• Directions:
Could you set down exactly the lines in the records below between the line holding "Given: Switch to the 演示 tab" and the line holding "Screen dimensions: 2428x1512", inclusive?

*** Records provided ***

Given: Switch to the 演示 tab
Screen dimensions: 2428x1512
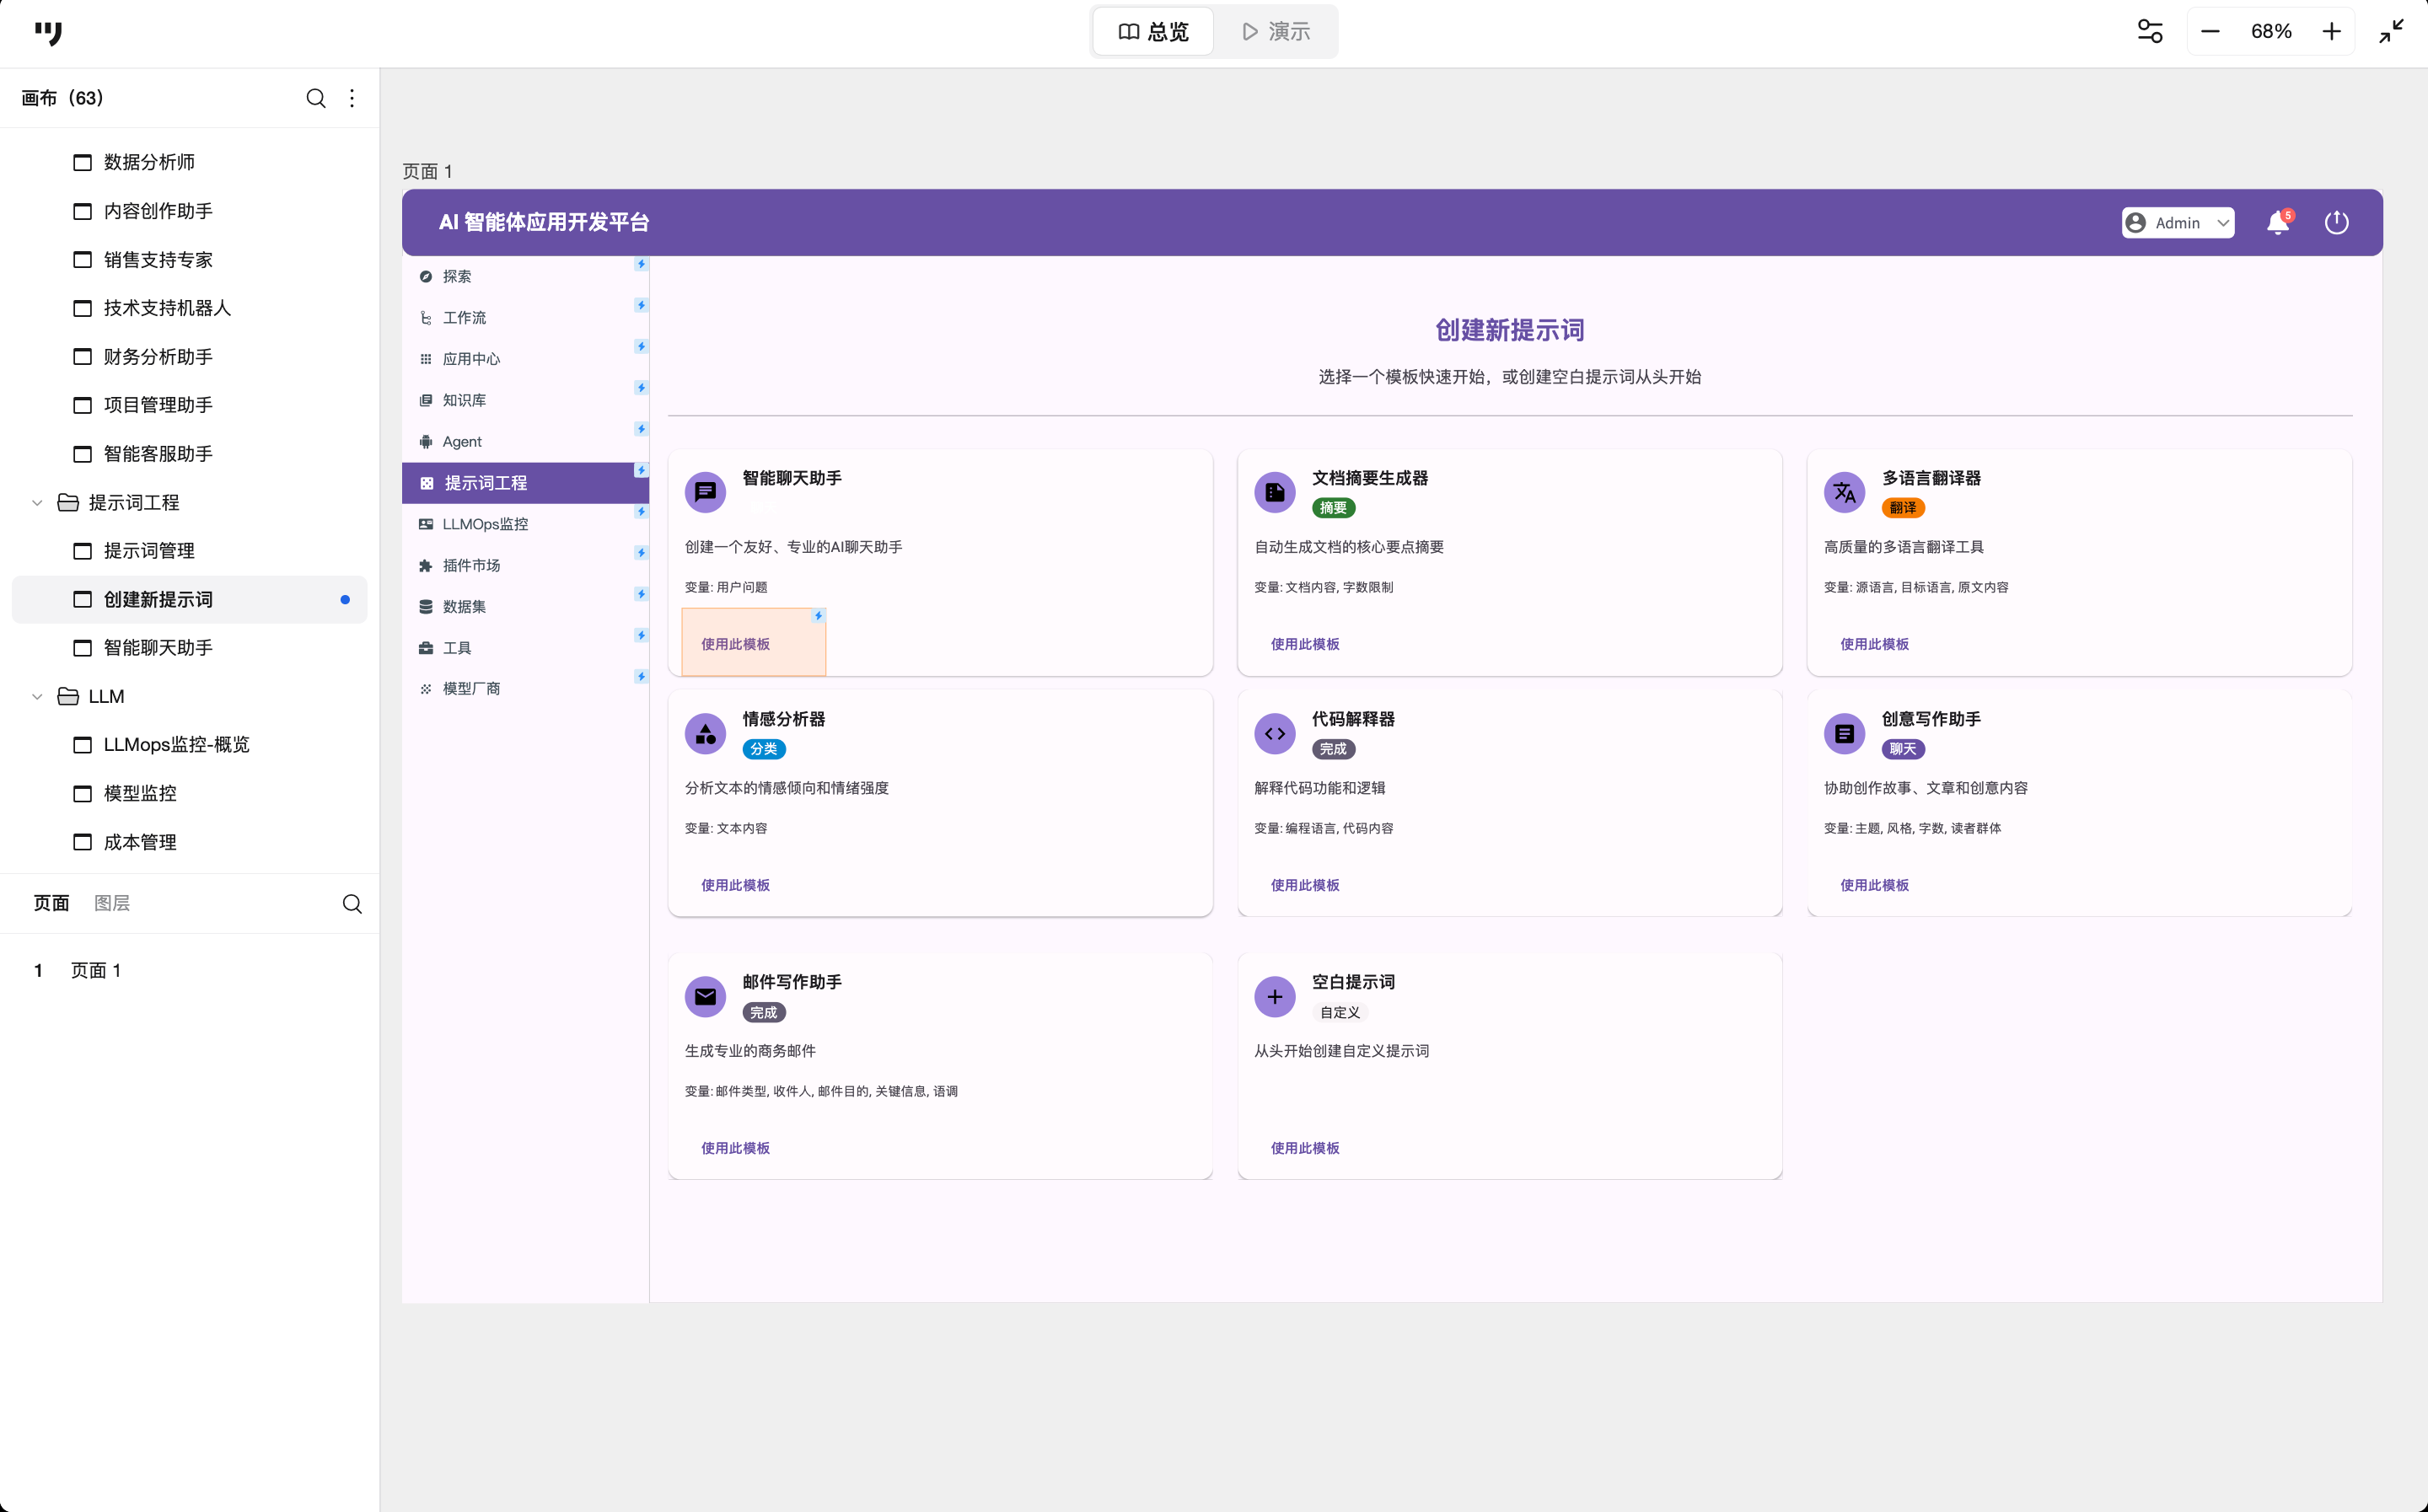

*** End of Records provided ***
*** Records provided ***

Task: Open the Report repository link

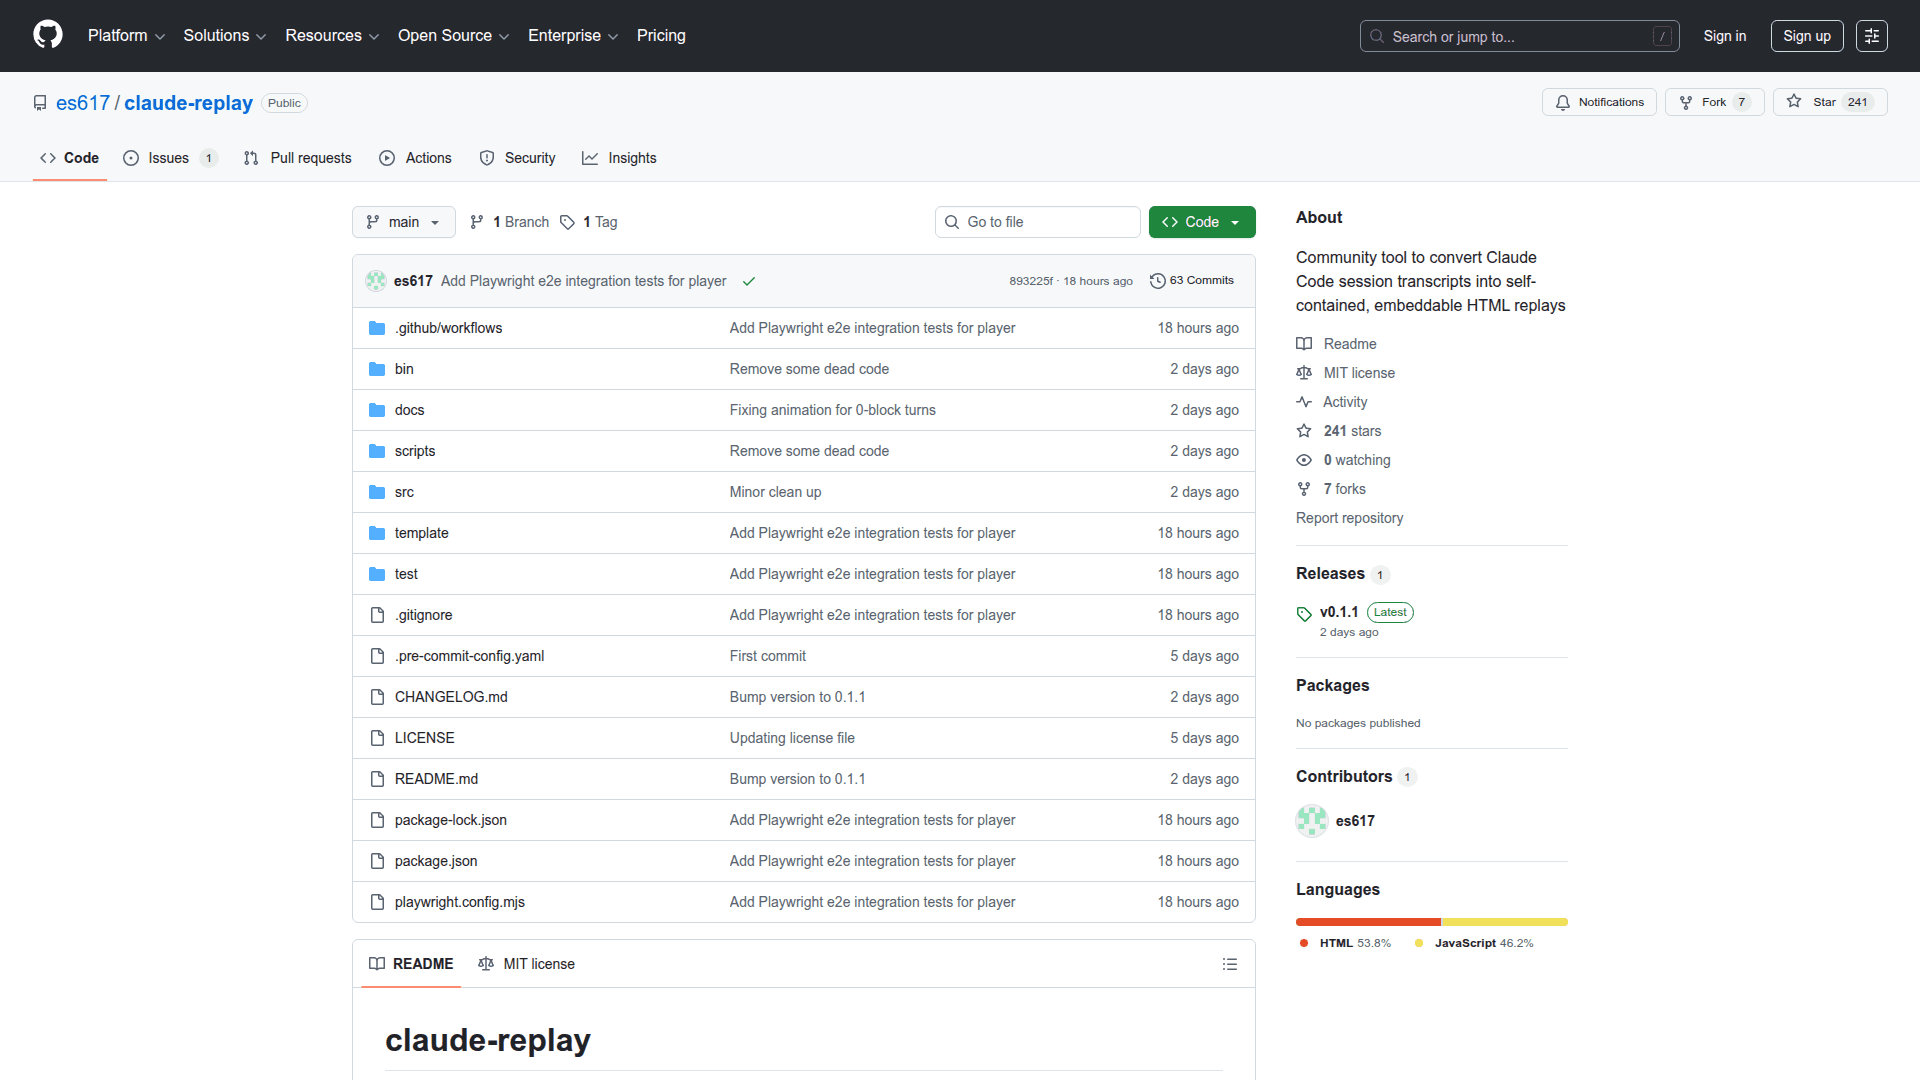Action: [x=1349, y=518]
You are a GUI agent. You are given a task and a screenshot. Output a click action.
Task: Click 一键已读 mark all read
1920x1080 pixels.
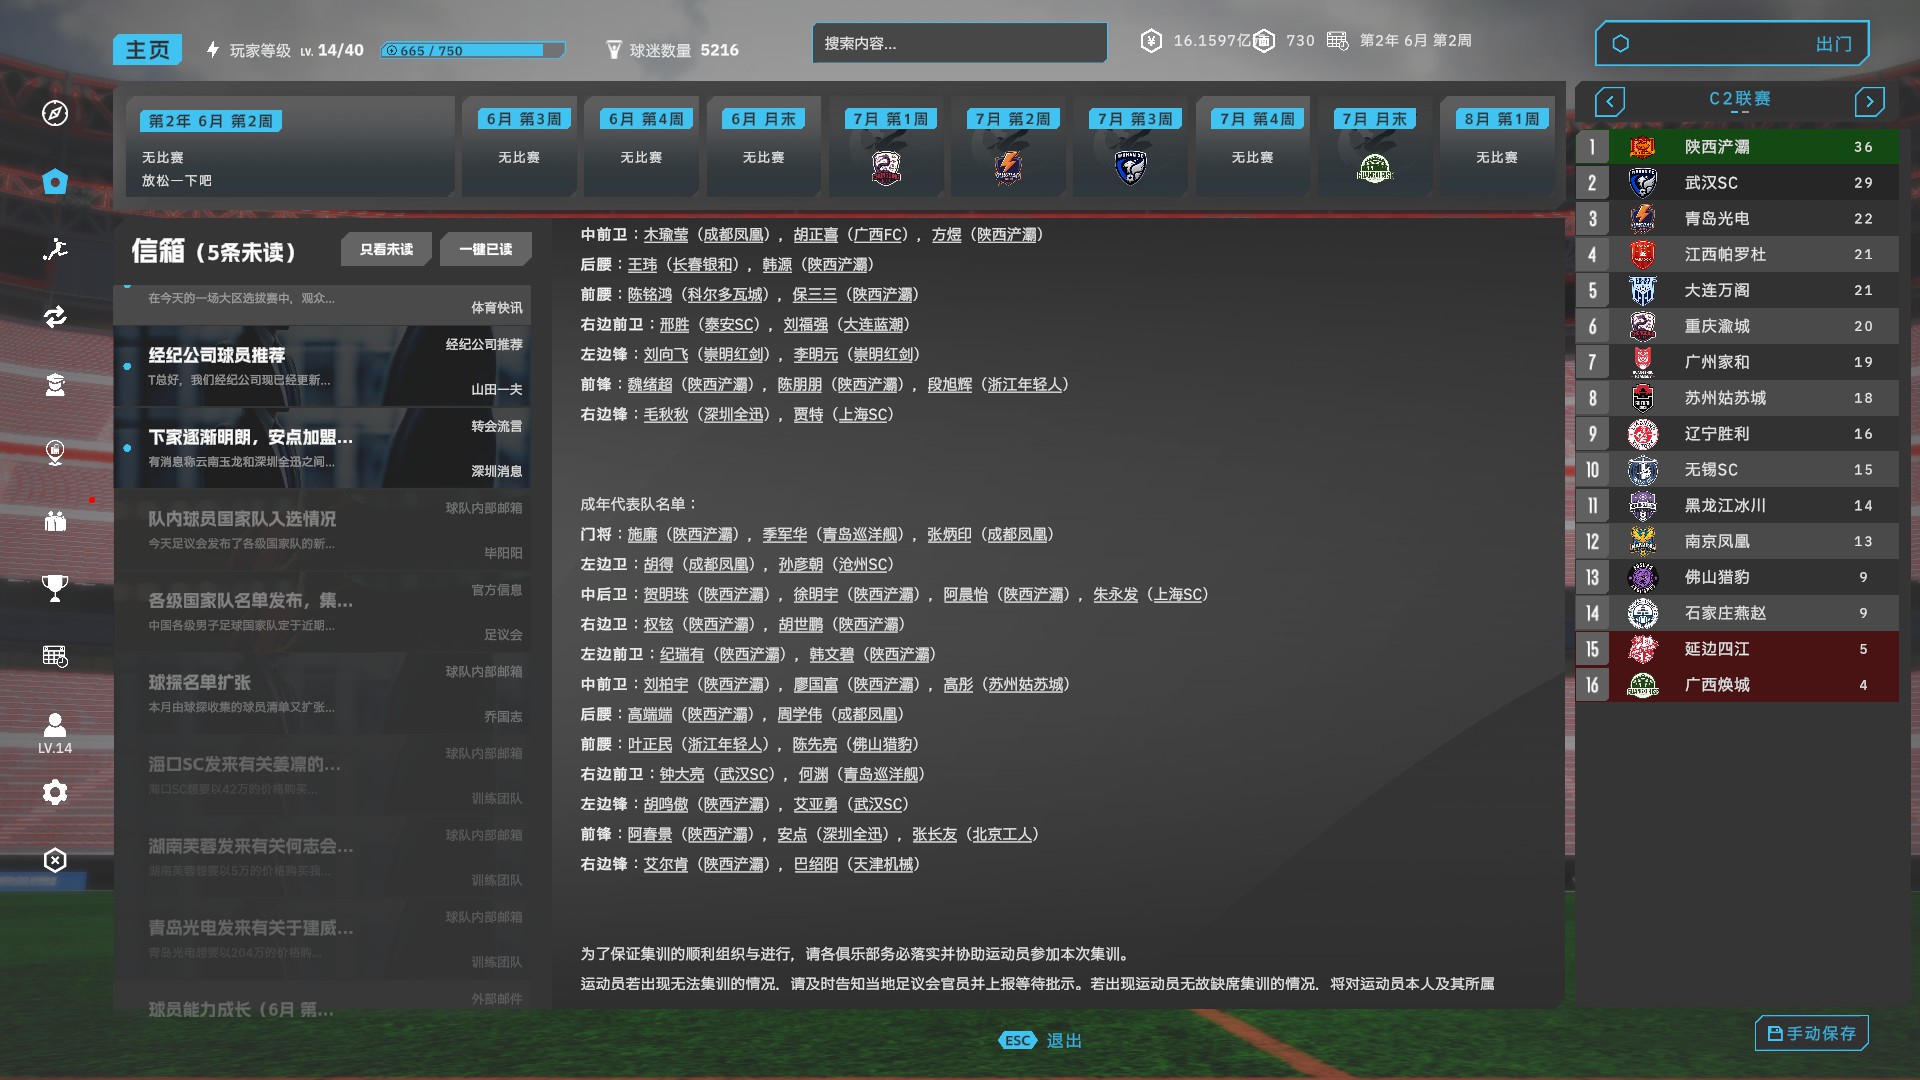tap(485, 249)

*** End of Records provided ***

• Solution to the exercise:
Given: Switch to the 演示 tab
Screen dimensions: 2428x1512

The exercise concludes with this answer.